A recent article called “The Language of Gender Violence” explores a session at Middlebury College led by Jackson Katz, an educator, author, filmmaker, and cultural theorist, on how to reform the language we use to explain gender-based violence. Katz’s call to eliminate the passive voice when describing gender-based violence (such as “Mary was beaten by John”), is based on the idea that this language is a reflection of the social norms that end up reinforcing violence against women. Katz’s call helps me think about where responsibility lies in a given act of gender-based violence. Can we think of a violent act as shaped by the individual’s relationship to multiple people and social institutions rather than solely by the individual’s relationship with her partner?
While I appreciate Katz’s point that using the active voice places the responsibility on the person who executed the act of physical and/or emotional harm, as activists, advocates, direct service providers, and academics, it is important to recognize the limits of policing and reforming our language around gender-based violence. Just because we move from the active voice to the passive voice does not necessarily mean that we have a more nuanced understanding of gendered-intimate partner violence or family violence itself. For many, violence does not begin or end in the dyadic (and what is oftentimes assumed to be a heteronormative) relationship between partners.

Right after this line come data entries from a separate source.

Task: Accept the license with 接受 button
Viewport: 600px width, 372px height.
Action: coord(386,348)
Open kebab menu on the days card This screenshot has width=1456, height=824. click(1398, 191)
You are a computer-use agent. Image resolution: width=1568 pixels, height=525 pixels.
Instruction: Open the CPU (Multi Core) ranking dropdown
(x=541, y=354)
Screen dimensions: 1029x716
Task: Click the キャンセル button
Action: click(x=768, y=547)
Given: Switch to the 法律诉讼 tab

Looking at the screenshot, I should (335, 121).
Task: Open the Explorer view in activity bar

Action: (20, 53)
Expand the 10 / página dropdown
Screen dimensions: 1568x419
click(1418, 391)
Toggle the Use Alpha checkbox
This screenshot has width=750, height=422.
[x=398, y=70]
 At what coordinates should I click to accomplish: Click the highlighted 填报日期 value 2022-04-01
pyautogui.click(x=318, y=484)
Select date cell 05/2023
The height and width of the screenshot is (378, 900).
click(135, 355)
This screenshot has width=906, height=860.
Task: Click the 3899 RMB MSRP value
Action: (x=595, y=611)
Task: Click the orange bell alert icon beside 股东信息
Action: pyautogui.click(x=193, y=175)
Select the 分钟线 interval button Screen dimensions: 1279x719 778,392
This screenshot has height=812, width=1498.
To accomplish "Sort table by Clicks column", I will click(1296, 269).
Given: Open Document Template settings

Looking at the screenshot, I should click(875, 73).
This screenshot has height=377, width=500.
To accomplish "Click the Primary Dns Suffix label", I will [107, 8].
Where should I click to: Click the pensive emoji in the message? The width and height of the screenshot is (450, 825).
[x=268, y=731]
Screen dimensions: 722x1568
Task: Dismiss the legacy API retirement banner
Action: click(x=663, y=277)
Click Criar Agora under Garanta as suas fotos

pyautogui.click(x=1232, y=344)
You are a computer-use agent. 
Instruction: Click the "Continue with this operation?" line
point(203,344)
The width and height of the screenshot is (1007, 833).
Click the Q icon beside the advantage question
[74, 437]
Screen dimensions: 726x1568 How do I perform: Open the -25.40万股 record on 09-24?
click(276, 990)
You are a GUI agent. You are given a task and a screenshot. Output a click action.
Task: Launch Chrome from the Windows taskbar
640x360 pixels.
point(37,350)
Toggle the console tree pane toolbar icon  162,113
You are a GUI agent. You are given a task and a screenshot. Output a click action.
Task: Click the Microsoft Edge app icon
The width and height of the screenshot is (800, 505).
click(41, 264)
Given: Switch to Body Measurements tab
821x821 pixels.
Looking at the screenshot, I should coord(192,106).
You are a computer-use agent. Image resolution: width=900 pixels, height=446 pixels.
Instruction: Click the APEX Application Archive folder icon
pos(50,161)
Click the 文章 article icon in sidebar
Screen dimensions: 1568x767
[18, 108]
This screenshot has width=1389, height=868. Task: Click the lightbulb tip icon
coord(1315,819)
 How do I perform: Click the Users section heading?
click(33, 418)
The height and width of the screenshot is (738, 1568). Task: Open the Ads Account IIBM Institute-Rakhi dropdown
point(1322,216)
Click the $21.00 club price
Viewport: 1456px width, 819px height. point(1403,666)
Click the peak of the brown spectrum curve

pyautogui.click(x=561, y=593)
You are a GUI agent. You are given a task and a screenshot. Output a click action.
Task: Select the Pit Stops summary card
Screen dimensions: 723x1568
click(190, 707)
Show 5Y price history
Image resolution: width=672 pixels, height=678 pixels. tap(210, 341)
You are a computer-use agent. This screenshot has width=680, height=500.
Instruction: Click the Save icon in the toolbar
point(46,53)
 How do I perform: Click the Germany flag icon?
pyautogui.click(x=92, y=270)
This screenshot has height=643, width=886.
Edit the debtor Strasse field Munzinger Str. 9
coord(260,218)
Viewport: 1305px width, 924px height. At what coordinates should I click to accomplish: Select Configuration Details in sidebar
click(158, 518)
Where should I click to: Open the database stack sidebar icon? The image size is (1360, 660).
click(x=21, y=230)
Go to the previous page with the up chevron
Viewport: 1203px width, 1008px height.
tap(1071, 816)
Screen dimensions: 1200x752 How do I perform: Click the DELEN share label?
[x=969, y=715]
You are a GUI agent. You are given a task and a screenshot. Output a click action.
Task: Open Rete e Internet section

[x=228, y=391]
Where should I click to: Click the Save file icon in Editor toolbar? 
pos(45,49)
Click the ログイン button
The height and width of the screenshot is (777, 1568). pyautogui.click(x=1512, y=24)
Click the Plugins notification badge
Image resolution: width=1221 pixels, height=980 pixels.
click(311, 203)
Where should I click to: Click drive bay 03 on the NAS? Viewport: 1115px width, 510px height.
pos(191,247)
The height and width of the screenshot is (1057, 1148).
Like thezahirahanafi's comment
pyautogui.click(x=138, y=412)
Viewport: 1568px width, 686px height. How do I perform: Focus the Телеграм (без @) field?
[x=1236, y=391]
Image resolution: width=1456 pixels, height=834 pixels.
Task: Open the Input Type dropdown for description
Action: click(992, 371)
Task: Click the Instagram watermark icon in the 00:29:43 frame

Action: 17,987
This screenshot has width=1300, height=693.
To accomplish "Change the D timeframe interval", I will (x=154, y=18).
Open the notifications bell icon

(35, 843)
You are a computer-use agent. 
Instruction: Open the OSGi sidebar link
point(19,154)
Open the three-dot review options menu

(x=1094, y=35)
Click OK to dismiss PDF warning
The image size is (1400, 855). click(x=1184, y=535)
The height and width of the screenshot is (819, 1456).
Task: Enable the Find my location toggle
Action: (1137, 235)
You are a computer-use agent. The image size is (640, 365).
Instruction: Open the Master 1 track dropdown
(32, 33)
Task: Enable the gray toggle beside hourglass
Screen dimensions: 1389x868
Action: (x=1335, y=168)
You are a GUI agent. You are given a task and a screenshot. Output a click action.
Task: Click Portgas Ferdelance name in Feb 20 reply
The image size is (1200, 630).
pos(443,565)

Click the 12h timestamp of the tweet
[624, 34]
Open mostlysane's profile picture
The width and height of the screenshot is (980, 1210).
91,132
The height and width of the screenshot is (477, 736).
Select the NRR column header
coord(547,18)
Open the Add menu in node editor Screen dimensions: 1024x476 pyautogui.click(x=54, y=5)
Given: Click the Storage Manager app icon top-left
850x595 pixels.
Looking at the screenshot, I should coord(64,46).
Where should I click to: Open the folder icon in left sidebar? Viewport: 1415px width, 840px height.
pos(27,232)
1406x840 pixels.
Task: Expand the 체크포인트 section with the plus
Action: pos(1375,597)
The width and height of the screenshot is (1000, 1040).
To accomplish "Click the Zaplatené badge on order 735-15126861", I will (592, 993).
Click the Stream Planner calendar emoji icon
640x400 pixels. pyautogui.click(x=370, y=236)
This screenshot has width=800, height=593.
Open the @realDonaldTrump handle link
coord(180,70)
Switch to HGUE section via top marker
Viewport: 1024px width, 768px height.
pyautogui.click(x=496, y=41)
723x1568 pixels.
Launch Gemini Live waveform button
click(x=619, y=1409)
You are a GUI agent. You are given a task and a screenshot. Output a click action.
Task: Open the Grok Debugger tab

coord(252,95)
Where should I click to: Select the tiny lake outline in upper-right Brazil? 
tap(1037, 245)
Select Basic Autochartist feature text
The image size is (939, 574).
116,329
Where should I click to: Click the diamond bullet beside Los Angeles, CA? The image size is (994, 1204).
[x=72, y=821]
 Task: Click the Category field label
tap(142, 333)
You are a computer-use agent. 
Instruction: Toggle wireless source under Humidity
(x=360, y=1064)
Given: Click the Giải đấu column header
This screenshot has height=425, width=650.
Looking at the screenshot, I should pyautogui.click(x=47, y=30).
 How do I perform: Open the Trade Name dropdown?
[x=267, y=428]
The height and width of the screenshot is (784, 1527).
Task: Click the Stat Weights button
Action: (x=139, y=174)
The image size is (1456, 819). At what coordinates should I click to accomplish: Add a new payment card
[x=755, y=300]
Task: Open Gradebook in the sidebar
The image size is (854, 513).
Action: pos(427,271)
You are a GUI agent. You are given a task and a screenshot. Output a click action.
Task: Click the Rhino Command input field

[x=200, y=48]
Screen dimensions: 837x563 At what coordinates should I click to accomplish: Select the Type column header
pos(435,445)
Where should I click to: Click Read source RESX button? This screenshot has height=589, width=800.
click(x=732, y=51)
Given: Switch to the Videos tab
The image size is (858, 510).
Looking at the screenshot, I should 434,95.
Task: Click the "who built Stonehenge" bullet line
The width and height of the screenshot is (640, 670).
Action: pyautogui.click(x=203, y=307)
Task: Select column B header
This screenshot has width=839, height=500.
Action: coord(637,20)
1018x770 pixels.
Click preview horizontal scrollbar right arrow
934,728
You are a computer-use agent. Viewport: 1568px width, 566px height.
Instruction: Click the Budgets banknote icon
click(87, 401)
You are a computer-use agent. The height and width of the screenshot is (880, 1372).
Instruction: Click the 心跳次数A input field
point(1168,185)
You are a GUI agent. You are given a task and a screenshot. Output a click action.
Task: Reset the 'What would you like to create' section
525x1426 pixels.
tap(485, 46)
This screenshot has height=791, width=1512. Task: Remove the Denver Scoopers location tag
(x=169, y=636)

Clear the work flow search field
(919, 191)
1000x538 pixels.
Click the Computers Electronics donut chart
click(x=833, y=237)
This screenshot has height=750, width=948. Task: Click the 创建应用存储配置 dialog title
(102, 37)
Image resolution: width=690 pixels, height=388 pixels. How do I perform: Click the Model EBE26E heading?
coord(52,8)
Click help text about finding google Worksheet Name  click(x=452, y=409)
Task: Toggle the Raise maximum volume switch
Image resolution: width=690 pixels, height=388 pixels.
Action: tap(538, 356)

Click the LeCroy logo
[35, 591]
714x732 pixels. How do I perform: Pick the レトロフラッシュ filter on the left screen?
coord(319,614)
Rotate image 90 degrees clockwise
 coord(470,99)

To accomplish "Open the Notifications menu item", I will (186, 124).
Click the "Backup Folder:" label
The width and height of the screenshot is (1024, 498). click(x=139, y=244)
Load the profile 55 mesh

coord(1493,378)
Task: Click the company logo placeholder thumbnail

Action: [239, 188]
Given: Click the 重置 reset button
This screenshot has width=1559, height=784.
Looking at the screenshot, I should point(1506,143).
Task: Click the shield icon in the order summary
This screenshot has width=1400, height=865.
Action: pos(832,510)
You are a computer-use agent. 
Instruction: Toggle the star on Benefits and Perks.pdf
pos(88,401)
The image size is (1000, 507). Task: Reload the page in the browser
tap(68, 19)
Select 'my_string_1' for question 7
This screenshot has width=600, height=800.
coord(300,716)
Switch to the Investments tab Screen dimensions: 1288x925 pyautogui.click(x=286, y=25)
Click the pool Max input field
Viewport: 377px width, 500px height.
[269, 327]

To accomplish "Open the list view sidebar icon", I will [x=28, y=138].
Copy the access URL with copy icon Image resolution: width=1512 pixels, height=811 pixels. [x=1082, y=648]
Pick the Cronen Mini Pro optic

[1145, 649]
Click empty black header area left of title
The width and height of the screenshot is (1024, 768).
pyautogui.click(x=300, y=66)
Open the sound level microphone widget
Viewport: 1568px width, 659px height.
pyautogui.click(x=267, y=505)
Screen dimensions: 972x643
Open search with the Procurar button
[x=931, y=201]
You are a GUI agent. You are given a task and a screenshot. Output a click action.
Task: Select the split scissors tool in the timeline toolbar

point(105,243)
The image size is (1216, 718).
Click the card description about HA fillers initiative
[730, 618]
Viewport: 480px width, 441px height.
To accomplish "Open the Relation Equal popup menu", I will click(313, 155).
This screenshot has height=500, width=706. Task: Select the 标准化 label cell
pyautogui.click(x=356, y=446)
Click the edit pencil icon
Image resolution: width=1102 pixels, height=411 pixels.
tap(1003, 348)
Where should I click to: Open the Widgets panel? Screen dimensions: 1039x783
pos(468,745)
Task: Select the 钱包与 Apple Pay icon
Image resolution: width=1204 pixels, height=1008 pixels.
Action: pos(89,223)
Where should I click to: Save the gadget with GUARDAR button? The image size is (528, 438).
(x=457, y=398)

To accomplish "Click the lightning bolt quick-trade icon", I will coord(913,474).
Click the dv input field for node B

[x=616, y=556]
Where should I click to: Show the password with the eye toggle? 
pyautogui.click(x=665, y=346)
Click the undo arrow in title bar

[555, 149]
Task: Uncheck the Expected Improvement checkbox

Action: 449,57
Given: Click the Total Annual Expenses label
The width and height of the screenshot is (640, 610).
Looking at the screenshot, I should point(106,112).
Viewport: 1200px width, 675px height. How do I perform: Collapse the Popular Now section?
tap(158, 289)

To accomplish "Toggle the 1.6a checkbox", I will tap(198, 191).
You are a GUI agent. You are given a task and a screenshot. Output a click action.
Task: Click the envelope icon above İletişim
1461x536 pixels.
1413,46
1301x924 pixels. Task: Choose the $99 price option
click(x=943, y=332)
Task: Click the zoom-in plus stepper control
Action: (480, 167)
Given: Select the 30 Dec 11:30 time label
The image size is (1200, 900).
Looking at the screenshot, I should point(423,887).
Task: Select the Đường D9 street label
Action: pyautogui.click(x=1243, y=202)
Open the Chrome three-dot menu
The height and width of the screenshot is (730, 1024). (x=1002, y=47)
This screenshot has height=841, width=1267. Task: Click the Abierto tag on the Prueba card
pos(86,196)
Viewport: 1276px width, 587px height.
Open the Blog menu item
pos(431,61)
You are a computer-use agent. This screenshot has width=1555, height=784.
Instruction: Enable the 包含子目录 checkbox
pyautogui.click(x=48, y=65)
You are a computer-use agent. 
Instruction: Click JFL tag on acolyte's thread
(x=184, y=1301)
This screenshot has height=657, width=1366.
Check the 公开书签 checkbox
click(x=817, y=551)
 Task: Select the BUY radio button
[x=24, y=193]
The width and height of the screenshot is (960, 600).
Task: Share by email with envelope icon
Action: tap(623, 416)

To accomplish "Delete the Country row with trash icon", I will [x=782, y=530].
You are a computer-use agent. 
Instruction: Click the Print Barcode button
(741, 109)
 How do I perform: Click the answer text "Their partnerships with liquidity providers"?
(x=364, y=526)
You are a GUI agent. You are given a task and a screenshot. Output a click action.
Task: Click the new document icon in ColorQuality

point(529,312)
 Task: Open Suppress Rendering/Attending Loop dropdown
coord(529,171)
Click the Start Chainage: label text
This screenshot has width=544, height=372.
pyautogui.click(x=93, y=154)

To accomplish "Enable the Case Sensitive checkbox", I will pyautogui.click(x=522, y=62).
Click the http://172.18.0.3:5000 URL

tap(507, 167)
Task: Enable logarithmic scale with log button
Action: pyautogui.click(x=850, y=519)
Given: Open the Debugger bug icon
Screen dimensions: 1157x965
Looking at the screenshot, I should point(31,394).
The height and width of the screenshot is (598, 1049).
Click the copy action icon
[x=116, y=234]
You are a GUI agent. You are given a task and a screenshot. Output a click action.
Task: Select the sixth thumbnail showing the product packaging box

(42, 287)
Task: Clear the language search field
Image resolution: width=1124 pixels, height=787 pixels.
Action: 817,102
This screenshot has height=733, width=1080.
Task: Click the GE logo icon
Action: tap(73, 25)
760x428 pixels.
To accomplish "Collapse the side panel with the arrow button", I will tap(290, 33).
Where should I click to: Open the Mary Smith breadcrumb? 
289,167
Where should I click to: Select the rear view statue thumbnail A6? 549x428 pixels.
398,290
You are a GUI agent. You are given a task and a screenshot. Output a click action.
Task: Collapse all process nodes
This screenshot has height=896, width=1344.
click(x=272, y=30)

This leads me to ask, whether we say “John beat Mary” or “Mary was beaten by John,” have we actually understood the many active agents that produce the toxic forms of masculinity and male entitlement that led John to beat Mary, that led John and Mary to be in a relationship, and the many consequences that followed thereafter which are anything but formulaic and hard to capture through the dyadic perpetrator-victim framework? Rather than putting the emphasis on better ways to name gender-based violence, I suggest that we orient our attention to explaining it—not explaining it away, but explaining its conditions of possibility. With this premise in mind, some of the other active agents I would suggest we include in our explanations of gender-based violence are multi-scalar and multi-layered, from intergenerational cycles of abuse to global capitalism, to the privatization of social welfare, to modern day forms of colonialism and racism, to histories of war and displacement. What would it mean, then, to think of these other active agents as not separate from the men that commit violence but as intimately part and parcel of one another?
While a deeper history of the terms “violence against women” and “gender-based violence” is in order here, it is important not to rule out the explanatory openings and opportunities that the passive voice affords. The passive voice, if used alongside evidence-based detail, does not always efface violence as Katz would suggest. Rather, it might be used to highlight that multiple actors have contributed to the violent act suffered by an individual and that violence itself is not limited to one moment of abuse. The passive voice is a way of extending the act of violence to capture the many systemic violences that produce conditions in which toxic masculinities and heteronormative and patriarchal systems of oppression thrive. If the act of violence is extended to capture systemic violence, it also means that responsibility for violence does not live in one person, space or time—accountability gets distributed across multiple actors. The question I find more pressing, then, has less to do with finding better language and more to do with finding better explanations for why violence occurs when it does, how it does, where it does, and by and amongst whom it does.
The call to change our language around gender based violence might also be symptomatic of a deeply entrenched pillar of liberal social forms, namely the victim-perpetrator framework. And yet, if we are serious about understanding violence, a closer interrogation and openness to rethinking dominant notions of accountability are in order.
What does it mean to locate justice for a victim of gender-based violence?
Should accountability begin with the social assignation of a label (“perpetrator”) and end with a juridical ruling?
Who is accountable and what is justice if we recognize that in a given act of violence, there reside and reverberate multiple kinds of violence--the proximate violence inflicted, the long-term violence that created the conditions of possibility for the immediate act, and the deeper histories of violence that become sedimented over time (structural violence)?
Can violence be understood as both a set of long-term conditions and short-term events, whose agents and drivers are entangled with each other?
It is an incredibly uncomfortable and unsettling idea to swallow that accountability for violence might be distributed (albeit disproportionately), that it lies not only in different places but also in different times. It seems unthinkable to distribute accountability and responsibility across multiple people and institutions and multiple moments in history, because it feels paralyzing; if multiple processes and people are accountable for this act of violence, what does justice for a victim look like? I too struggle with this idea, and I’m not sure what the real life ramifications would be. However, I would like to begin to think more openly and creatively about what justice can look like and hope that this reflection can spur a conversation along those lines. In developing frameworks for justice, it is clear that the material processes and conditions that give rise to ‘perpetrators’ need to also be scrutinized and interrogated in the effort to simultaneously transform societal attitudes and norms.